### EXERCISE AIM
Search the data below for "pencil"; list each line that holds it.

### LISTED RECORDS
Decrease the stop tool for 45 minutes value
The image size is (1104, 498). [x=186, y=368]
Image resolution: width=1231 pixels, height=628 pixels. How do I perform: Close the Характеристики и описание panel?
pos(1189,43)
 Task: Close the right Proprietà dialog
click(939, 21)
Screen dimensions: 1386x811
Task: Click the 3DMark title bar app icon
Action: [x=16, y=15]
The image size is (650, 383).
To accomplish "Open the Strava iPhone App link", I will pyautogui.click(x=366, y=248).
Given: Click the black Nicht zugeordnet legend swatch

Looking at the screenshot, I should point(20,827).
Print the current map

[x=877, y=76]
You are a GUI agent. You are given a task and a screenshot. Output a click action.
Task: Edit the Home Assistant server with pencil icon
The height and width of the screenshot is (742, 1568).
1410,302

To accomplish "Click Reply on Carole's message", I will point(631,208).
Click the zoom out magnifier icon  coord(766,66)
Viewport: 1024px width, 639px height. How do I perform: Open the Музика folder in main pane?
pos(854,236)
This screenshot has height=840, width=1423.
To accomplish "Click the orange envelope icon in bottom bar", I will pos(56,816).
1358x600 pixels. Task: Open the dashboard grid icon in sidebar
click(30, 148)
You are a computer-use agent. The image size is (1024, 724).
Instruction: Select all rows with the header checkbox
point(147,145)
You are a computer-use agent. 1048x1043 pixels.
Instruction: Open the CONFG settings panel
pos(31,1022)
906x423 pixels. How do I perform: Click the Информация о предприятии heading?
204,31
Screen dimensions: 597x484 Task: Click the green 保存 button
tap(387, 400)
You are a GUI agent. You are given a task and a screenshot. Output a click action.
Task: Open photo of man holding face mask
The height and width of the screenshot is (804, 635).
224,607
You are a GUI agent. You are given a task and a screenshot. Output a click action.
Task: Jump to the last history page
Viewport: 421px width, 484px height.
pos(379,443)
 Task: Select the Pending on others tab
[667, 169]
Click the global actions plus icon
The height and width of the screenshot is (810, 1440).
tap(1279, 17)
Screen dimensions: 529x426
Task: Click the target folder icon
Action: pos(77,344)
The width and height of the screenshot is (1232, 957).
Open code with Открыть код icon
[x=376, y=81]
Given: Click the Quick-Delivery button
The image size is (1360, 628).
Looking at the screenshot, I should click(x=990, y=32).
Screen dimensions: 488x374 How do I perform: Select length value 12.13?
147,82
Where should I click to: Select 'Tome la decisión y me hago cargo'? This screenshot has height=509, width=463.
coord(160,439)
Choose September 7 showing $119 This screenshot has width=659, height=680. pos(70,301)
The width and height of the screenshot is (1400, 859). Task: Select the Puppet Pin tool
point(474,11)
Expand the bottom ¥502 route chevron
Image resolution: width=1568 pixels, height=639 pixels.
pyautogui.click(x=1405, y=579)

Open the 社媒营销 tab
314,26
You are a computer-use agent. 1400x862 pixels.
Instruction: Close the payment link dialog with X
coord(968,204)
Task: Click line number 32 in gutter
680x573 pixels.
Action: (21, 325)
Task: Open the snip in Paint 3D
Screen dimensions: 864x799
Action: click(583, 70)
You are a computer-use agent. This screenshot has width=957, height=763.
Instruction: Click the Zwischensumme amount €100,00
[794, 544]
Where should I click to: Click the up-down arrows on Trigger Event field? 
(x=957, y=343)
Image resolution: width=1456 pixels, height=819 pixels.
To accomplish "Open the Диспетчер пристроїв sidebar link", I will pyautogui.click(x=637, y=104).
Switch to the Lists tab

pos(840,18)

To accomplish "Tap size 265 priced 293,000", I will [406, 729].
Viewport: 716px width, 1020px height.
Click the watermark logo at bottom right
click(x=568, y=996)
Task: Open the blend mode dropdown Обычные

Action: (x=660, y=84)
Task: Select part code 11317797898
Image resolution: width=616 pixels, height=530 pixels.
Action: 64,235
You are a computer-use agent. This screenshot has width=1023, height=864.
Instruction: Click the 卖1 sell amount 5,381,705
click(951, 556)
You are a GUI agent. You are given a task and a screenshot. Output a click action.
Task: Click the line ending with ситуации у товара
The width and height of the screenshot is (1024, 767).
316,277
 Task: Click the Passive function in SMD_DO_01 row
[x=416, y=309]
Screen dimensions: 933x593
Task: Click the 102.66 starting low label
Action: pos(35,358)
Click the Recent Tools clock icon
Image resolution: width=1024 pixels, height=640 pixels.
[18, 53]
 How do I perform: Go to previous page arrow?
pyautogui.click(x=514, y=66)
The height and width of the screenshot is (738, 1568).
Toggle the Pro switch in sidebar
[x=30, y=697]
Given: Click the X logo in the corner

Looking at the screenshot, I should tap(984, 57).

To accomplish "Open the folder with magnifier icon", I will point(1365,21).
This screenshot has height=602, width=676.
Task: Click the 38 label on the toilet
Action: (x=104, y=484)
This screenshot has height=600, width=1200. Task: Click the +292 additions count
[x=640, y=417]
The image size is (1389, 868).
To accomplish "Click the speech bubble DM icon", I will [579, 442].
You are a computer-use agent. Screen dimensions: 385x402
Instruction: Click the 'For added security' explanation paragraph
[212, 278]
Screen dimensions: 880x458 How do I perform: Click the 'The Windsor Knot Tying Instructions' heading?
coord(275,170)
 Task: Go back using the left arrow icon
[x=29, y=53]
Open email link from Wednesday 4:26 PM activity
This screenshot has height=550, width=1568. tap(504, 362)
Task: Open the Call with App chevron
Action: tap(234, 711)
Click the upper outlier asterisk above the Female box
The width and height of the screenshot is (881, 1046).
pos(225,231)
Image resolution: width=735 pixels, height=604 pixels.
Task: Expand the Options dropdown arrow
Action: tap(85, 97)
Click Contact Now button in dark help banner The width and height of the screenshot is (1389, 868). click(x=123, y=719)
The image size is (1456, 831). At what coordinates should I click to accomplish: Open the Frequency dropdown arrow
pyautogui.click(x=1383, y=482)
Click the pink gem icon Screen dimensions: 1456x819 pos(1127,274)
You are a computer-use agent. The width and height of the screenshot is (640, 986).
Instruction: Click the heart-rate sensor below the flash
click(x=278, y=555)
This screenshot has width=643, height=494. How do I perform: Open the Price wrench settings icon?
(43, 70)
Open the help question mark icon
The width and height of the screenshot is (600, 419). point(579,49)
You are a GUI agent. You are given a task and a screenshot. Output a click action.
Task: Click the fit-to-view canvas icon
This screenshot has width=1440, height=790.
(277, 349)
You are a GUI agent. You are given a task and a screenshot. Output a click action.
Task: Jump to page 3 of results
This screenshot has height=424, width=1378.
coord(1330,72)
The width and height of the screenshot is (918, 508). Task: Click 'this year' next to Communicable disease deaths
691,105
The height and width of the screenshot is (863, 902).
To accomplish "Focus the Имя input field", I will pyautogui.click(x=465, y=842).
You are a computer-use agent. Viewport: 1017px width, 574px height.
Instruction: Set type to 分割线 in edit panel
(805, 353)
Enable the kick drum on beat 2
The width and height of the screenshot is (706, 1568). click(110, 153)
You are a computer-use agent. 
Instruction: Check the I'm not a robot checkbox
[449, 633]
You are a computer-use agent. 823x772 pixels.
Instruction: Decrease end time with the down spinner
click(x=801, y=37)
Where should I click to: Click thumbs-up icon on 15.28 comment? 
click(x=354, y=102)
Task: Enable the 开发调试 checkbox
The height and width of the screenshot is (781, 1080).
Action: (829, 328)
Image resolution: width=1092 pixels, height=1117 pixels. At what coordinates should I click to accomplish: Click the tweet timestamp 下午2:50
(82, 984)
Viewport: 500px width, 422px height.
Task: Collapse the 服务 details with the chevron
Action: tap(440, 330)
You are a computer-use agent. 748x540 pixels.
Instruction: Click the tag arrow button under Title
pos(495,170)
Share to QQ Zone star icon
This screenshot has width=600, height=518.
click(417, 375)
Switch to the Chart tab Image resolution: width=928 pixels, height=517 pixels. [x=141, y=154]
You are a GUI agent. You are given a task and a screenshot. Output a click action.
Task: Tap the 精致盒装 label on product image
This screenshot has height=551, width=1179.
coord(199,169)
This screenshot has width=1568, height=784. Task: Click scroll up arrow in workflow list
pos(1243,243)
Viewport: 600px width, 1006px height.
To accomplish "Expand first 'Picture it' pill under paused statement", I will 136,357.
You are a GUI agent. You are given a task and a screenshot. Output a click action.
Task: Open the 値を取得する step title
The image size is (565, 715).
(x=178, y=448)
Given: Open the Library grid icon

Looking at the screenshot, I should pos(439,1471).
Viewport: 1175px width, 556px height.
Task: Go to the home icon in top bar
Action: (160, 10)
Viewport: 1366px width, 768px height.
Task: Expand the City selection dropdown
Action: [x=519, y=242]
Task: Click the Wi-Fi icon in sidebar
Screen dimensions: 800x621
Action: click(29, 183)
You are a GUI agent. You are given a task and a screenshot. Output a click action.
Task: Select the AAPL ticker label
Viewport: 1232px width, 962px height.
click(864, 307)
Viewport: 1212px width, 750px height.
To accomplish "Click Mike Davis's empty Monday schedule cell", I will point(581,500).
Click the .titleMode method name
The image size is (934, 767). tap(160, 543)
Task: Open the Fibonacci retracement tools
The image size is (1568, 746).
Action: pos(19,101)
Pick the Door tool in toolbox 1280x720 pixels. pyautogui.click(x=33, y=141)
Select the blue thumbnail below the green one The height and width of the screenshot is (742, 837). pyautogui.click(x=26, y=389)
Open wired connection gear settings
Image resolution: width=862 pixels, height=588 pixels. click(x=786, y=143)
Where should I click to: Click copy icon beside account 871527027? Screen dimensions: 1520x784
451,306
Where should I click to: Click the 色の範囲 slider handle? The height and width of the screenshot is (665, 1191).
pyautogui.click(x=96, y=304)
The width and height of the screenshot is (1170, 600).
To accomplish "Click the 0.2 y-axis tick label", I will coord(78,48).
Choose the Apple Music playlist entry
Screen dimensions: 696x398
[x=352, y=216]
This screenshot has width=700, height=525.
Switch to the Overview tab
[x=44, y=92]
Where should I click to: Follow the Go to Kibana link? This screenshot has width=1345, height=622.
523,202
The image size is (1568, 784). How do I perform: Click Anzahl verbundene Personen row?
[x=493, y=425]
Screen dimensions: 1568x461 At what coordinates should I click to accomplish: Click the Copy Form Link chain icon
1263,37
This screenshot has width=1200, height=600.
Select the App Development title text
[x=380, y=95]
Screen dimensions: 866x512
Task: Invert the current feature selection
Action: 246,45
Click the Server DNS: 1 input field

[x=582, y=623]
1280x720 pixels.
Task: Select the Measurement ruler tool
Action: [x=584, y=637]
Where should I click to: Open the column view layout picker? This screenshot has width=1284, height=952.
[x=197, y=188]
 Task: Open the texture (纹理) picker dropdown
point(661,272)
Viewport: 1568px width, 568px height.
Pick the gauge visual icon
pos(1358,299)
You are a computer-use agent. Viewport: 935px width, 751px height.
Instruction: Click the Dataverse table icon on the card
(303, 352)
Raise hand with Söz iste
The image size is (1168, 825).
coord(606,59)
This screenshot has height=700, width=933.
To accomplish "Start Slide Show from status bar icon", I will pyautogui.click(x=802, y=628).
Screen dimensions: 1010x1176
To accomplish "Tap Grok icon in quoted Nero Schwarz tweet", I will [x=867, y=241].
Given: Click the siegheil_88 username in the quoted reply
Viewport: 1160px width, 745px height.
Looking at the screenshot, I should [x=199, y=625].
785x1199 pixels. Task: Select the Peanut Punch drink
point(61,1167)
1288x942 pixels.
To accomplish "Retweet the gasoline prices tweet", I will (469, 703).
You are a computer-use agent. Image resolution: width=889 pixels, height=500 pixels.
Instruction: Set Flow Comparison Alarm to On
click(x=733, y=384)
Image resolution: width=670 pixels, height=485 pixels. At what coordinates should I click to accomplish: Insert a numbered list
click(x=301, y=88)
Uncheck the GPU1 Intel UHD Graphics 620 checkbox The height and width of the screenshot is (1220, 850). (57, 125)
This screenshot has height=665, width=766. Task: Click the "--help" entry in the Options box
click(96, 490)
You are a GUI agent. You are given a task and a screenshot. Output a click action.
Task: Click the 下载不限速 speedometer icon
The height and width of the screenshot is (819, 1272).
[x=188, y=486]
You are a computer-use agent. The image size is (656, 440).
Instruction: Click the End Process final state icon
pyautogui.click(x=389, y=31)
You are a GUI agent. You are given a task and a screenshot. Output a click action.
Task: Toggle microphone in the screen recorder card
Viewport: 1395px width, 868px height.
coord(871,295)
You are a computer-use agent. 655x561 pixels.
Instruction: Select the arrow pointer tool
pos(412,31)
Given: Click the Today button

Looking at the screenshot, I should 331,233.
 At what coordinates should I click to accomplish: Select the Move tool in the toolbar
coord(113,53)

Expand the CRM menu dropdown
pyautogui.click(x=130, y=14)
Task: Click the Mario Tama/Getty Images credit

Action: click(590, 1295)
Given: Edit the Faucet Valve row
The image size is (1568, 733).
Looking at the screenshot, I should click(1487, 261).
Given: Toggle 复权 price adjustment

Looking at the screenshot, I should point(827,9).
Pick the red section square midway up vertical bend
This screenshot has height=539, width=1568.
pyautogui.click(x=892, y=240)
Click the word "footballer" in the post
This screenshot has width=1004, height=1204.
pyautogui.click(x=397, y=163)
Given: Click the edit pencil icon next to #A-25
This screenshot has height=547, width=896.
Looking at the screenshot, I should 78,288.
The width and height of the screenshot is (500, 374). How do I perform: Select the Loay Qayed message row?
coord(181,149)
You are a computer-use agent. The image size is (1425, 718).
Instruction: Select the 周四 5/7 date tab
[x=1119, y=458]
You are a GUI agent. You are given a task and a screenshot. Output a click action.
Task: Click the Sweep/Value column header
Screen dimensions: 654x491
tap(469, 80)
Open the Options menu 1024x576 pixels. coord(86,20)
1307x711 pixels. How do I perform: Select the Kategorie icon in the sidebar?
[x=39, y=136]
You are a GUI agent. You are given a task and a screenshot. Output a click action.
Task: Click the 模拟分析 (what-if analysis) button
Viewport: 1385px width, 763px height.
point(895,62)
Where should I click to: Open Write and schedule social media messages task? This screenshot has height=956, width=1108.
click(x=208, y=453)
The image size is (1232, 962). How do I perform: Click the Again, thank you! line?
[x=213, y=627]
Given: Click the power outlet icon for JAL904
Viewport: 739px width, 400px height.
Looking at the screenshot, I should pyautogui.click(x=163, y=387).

### PROBLEM SOLUTION
Task: Edit the Home Assistant server with pencil icon
Given: Click the edit pencil icon next to #A-25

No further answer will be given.